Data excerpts
+++++

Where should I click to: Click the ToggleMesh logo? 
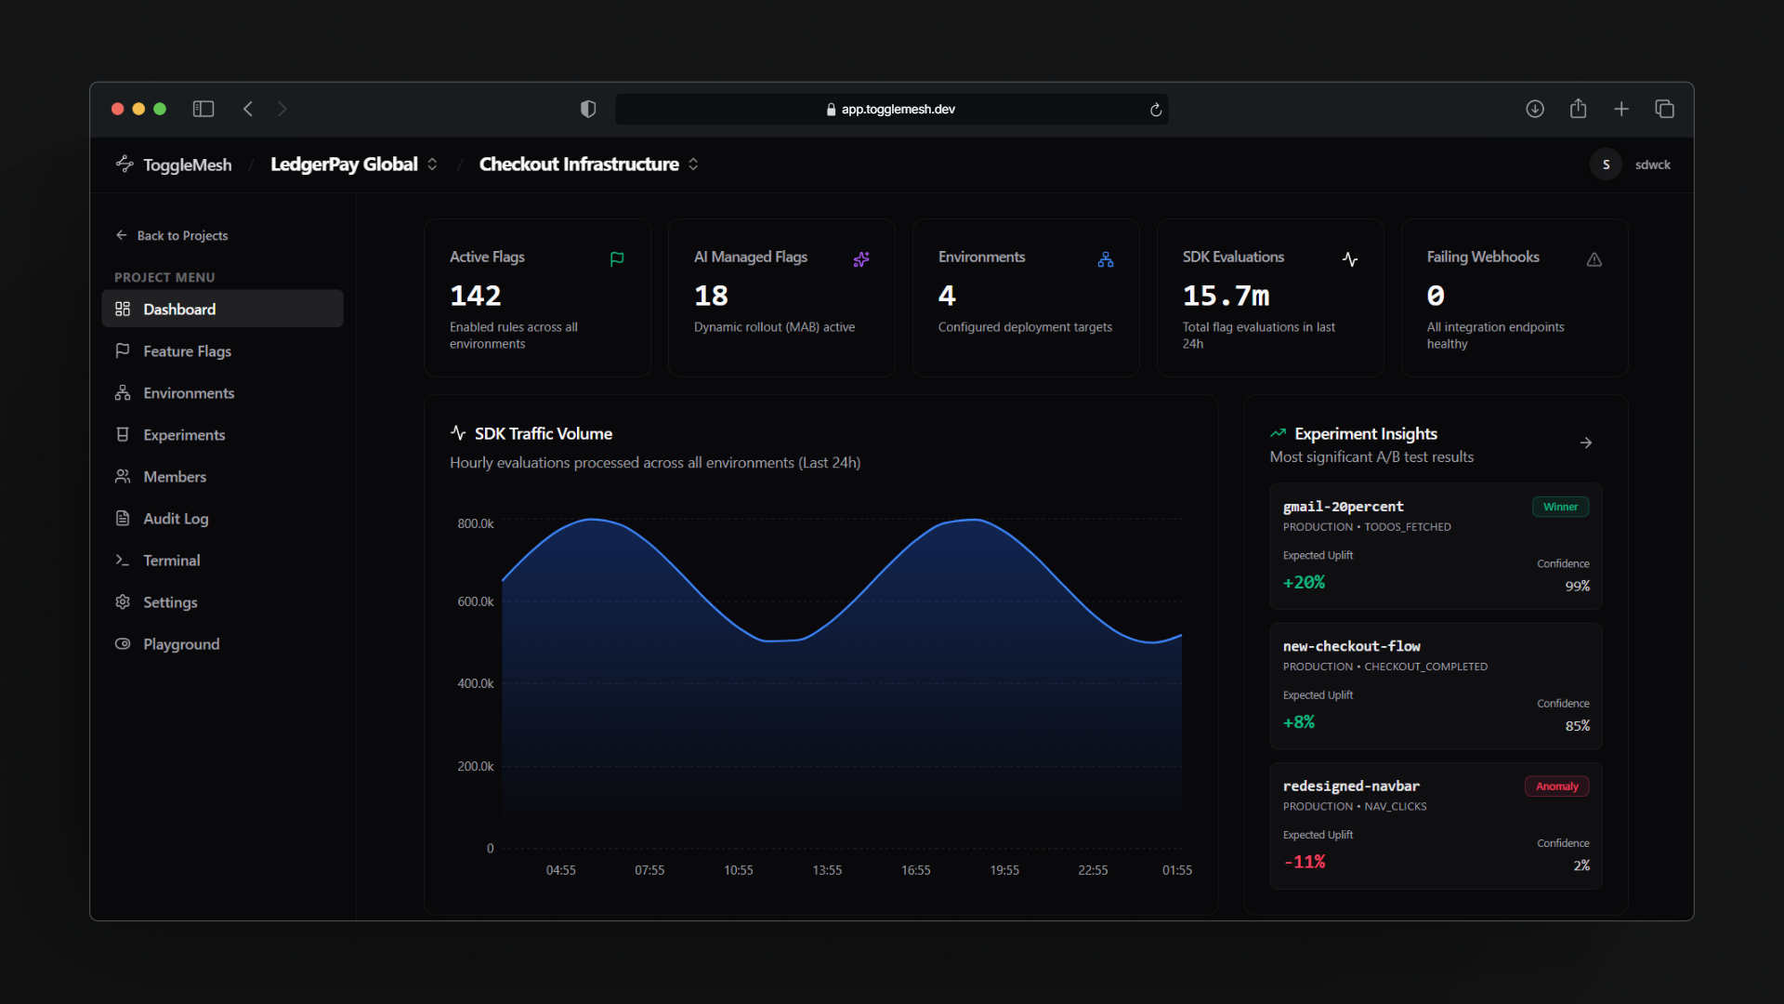coord(174,165)
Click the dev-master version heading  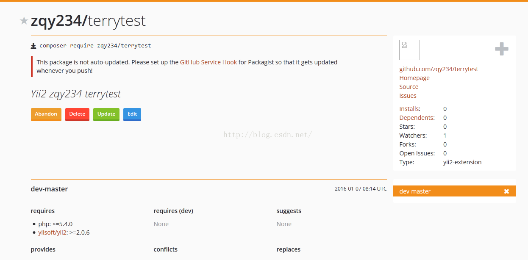(x=49, y=189)
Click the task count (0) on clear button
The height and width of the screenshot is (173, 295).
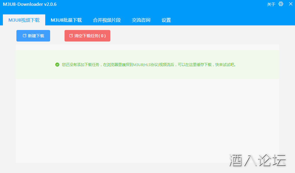point(102,36)
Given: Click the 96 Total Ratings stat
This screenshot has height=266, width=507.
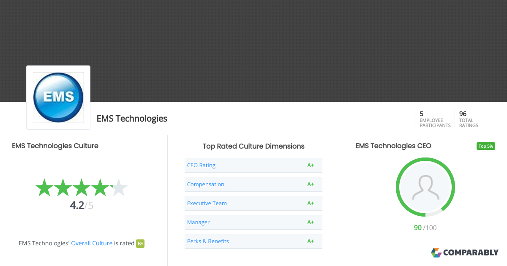Looking at the screenshot, I should (468, 119).
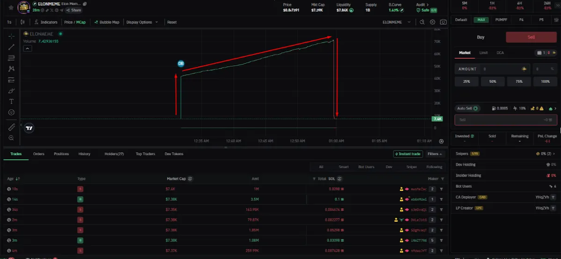Take a chart snapshot with camera icon

[x=443, y=22]
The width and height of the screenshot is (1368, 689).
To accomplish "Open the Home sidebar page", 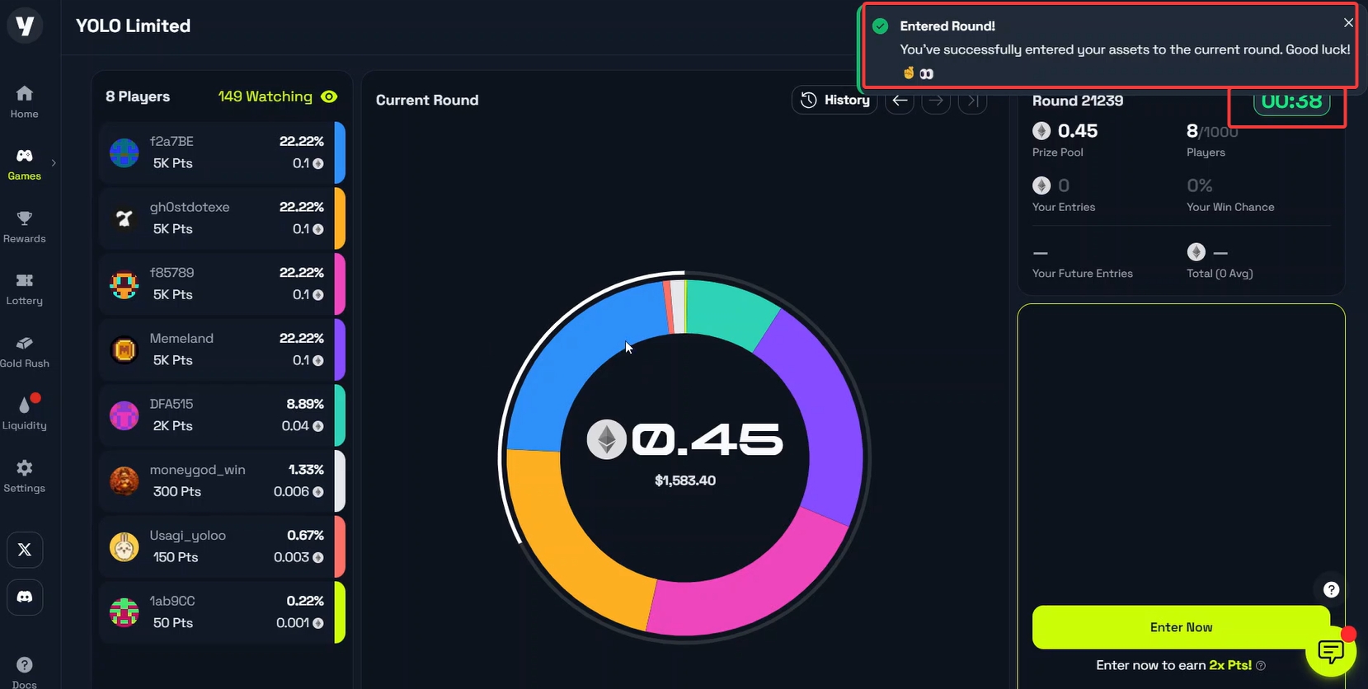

+++++

### REQUIRED WORK
The line containing "The width and" marks the start: set down exactly that line and every line after it through the last line of the data, without any pictures.

### EXERCISE OUTPUT
The width and height of the screenshot is (1368, 689).
To accomplish "Open the Home sidebar page", 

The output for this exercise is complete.